Zen is braver and more reckless than my previous heroes. He’s less moral, too. He does a lot of bad things, and when he does good things he usually does them for entirely selfish reasons. He’s also got a slightly over-inflated sense of his own abilities. He’s wise enough to see that he’s getting out of his depth when the master-criminal Raven recruits him, but he thinks he’s smart enough to keep swimming anyway. Zen is an actor, too; he took lessons for a while when he was younger. I imagine him altering his manner and his way of speaking to fit in with whoever he’s with, posing as a tough guy for the other low heroes in the cafés of Thunder City, or mingling with passengers on the interstellar commuter trains as he sets off up the line for an evening of light larceny. And that turns out to be good preparation for the big job he’s called upon to do, impersonating a member of one of the Corporate Families.

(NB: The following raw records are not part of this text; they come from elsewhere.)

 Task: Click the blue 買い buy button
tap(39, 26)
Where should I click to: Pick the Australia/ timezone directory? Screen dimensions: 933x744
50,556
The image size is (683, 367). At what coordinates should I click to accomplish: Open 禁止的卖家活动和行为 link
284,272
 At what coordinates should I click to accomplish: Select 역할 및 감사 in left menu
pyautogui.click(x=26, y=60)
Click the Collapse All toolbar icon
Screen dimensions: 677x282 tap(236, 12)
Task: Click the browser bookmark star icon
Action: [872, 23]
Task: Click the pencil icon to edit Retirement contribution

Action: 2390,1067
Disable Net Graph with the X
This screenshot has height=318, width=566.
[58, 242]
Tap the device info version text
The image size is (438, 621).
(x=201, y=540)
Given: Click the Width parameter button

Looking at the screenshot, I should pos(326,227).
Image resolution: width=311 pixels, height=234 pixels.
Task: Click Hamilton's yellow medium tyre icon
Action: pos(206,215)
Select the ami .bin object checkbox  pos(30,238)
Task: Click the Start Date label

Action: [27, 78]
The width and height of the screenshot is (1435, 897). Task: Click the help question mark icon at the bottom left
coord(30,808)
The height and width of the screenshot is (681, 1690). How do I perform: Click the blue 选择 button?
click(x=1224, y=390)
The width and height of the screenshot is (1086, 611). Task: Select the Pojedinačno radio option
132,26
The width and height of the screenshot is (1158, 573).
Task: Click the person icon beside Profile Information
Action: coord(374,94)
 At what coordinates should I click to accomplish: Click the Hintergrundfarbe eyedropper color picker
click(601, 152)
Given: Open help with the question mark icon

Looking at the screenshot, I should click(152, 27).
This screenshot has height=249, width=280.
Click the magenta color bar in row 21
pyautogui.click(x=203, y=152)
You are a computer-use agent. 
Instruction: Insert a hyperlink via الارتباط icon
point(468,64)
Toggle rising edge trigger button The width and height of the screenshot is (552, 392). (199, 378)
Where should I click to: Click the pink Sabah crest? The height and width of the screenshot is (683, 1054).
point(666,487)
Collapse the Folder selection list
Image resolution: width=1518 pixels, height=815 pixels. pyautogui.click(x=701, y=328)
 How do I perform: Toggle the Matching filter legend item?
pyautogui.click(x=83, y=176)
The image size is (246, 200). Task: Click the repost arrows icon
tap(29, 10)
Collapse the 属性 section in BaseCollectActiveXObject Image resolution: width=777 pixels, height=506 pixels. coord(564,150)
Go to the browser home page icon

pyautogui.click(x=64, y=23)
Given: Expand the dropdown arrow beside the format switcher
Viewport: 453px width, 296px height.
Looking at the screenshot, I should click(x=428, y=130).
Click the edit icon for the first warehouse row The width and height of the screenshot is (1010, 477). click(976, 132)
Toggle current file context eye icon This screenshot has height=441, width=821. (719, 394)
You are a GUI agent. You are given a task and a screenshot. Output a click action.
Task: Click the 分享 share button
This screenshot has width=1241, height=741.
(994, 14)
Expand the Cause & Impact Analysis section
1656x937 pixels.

Early on I decided to go for sci-fi sounding names instead of the Dickensian handles I’ve given characters in previous projects. ‘Zen’ sounded as futuristic as you could hope for and it has a nice, brisk, monosyllabic punch. ‘Starling’ breaks the rules a bit – it’s a name that could have turned up in Mortal Engines, and almost did. But the association with a fairly unimpressive bird suits Zen (just one step up from a cockney sparrow).
Also, I like its combination of the ordinary with unearthly sci-fi strangeness. Because, when you think about the word, it becomes appropriate in another way. After all, Zen was born and bred in the Network Empire. He isn’t an Earthling; he’s a Starling.